No need for this print as info, its just spamming...

> +
> +	for (i = 1; i < qcnt; i++) {
> +		ret = nvme_tcp_start_queue(nctrl, i);
>   		if (ret)
>   			goto out_stop_queues;
>   	}
> @@ -1773,7 +1782,7 @@ static int nvme_tcp_start_io_queues(struct nvme_ctrl *ctrl)
>   
>   out_stop_queues:
>   	for (i--; i >= 1; i--)
> -		nvme_tcp_stop_queue(ctrl, i);
> +		nvme_tcp_stop_queue(nctrl, i);
>   	return ret;
>   }
>   
> @@ -1934,6 +1943,10 @@ static int nvme_tcp_configure_io_queues(struct nvme_ctrl *ctrl, bool new)

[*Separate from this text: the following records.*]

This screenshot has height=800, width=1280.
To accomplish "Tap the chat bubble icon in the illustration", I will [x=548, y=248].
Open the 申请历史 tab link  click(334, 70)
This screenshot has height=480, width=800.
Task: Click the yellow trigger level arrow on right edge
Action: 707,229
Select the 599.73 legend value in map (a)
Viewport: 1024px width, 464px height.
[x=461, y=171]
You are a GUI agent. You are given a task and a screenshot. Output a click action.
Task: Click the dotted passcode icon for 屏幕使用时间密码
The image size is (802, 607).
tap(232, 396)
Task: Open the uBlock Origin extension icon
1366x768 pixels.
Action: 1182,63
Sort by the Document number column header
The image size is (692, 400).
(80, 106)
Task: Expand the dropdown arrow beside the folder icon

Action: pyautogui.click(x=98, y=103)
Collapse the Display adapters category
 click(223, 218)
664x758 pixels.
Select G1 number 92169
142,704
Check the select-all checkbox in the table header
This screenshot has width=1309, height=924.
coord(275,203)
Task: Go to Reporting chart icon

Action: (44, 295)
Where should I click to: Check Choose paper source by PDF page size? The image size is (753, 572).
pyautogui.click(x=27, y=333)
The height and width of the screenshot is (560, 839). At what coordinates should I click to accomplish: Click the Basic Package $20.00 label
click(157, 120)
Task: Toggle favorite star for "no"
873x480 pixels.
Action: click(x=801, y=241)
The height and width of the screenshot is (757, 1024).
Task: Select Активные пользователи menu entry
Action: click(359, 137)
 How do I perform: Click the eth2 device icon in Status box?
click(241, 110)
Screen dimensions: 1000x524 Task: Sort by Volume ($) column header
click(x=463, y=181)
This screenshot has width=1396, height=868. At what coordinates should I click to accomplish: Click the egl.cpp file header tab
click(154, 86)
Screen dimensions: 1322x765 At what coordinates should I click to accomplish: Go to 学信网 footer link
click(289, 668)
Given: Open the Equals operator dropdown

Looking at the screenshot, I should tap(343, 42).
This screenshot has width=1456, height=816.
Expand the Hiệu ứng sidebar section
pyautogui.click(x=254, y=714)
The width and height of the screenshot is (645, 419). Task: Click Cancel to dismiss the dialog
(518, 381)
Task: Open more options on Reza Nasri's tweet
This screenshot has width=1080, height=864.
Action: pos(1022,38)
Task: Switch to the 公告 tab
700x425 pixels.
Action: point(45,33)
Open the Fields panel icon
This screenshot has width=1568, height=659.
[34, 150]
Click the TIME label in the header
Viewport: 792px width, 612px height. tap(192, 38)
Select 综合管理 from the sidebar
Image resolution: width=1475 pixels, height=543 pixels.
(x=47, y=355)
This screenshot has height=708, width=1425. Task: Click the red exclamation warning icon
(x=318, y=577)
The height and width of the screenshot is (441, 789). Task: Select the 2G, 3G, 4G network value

>   		nvme_unfreeze(ctrl);
>   	}
>   
> +	ret = nvme_tcp_start_io_queues(ctrl);
> +	if (ret)
> +		goto out_cleanup_connect_q;
> +

Shouldn't we do the same for the create itself? Is there any chance that
we will leave a tcp connection idle in any situation?